== Input records ==
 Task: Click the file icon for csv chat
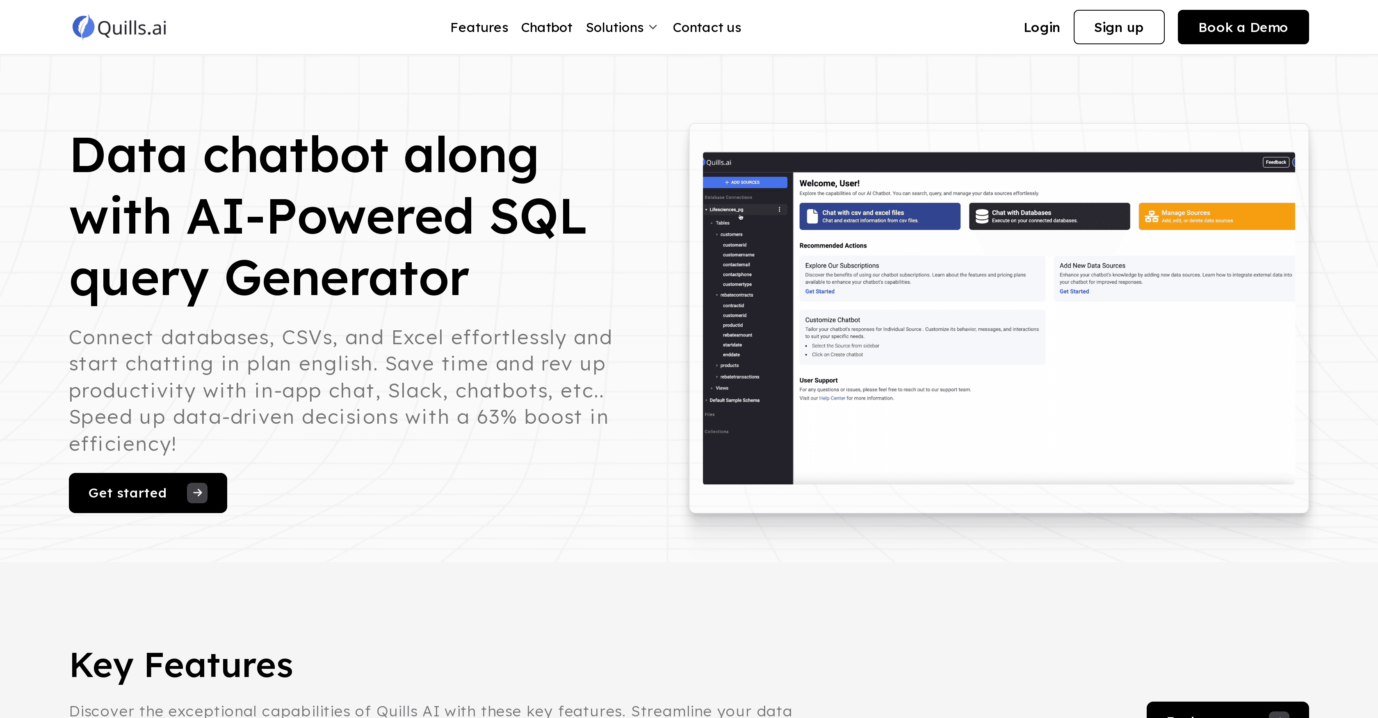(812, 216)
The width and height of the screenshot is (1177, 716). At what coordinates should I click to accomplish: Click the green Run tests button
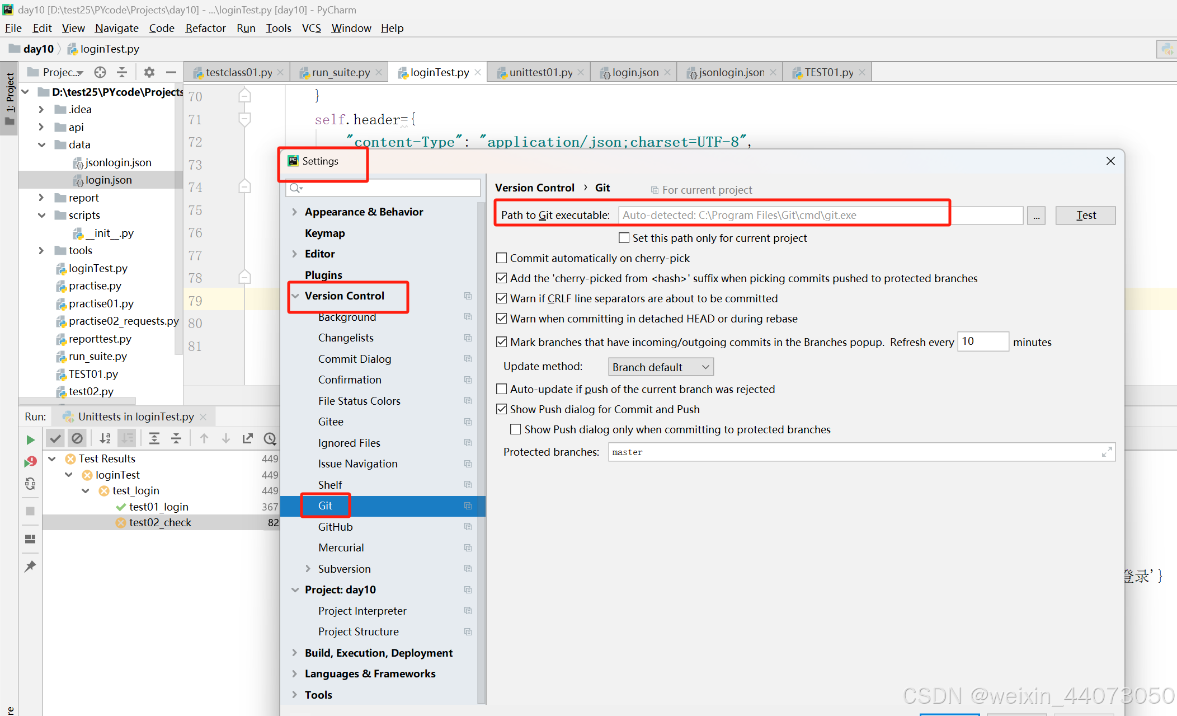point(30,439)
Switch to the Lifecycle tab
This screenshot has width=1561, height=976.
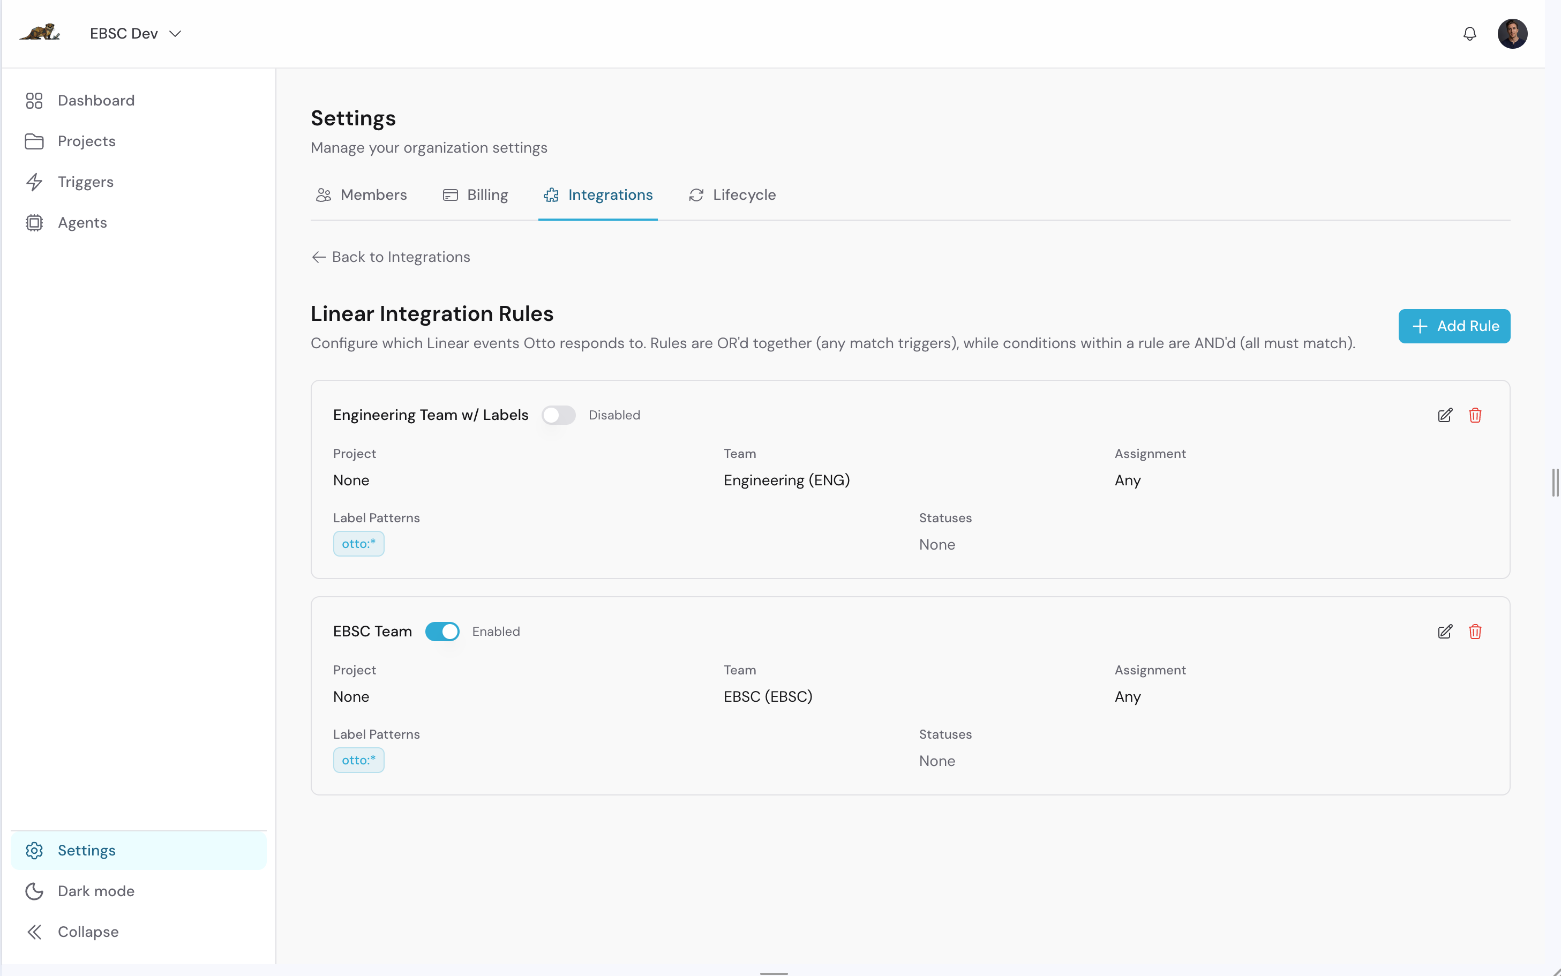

== Assignment ==
Would you restate word for word only the lines from the line with "The width and" to the last line above, with the pictures left out?

== Solution for this task ==
The width and height of the screenshot is (1177, 716). At what coordinates should I click to accomplish: Click the green Run tests button
point(30,439)
Switch to the Lifecycle tab
This screenshot has width=1561, height=976.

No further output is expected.